The Confiscation Act of 1861 authorized the confiscation of any Confederate property by Union forces ("property" included slaves). This meant that all slaves that fought or worked for the Confederate military were confiscated whenever court proceedings "condemned" them as property used to support the rebellion. The bill passed in the United States House of Representatives 60-48 and in the Senate 24-11.[1] The act was signed into law by President Lincoln on August 6, 1861.[2]

The Confiscation Act of 1862 was passed on July 17, 1862. It stated that any Confederate official, military or civilian, who did not surrender within 60 days of the act's passage would have their slaves freed in criminal proceedings. However, this act was only applicable to Confederate areas that had already been occupied by the Union Army.

Though U.S. President Abraham Lincoln was concerned about the practical legality of these acts, and believed that they might push the border states towards siding with the Confederacy, he nonetheless signed them to make them law. The growing movement towards emancipation was aided by these acts, which eventually led to the Preliminary and Final Emancipation Proclamations of September, 1862 and January, 1863.
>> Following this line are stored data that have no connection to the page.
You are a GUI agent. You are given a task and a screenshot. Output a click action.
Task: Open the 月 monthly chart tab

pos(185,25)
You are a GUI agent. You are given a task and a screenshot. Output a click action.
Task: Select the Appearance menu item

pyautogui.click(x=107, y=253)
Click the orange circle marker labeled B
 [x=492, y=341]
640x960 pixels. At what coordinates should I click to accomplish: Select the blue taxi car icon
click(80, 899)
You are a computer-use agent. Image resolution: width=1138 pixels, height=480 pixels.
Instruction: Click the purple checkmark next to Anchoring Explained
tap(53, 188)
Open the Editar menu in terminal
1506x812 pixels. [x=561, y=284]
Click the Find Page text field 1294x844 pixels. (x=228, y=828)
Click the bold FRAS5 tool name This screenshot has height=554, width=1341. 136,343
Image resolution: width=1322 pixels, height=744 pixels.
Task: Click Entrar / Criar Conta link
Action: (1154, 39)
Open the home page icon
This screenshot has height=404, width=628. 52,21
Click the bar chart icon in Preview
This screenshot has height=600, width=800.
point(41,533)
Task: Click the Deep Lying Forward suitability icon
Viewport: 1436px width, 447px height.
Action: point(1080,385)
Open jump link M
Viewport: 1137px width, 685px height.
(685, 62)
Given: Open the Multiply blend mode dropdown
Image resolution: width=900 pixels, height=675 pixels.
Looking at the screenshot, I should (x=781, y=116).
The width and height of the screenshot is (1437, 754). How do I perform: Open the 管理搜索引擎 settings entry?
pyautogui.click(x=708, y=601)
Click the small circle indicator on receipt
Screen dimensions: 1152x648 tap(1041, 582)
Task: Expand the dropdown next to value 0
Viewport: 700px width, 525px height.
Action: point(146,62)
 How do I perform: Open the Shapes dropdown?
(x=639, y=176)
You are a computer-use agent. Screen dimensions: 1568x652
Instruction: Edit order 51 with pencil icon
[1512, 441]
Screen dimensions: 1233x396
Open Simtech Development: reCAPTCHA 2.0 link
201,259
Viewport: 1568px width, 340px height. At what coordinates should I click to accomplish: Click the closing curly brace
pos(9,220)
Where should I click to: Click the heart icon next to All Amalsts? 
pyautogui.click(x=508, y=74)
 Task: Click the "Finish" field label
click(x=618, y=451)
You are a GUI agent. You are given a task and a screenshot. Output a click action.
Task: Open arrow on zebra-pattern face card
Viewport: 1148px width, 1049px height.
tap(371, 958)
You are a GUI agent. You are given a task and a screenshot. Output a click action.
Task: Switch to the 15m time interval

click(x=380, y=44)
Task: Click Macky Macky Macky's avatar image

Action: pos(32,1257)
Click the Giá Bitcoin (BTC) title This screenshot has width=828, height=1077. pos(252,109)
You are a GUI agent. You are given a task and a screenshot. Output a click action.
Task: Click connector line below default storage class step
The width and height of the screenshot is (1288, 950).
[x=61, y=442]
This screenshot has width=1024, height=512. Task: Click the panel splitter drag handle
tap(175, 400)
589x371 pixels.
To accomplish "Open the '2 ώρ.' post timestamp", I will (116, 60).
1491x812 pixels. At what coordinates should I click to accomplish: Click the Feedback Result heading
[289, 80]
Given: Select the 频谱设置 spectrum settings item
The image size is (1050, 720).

"The Union defeat at the First Battle of Bull Run on July 1, 1861 jolted Congress into a realization that the Civil War might not be the swift, neat confrontation they hoped for – and that disunionists might need to be held legally liable for their actions. "The Northern armies ran against slavery immediately." Lincoln biographer Robert Morse wrote that "thousands of slaves at Manassas were doing the work of laborers and servants, and rendering all the whites of the Southern army available for fighting. The handicap was so severe and obvious, that it immediately provoked the introduction of a bill freeing slaves belonging to rebels and used for carrying on the war."[3][4]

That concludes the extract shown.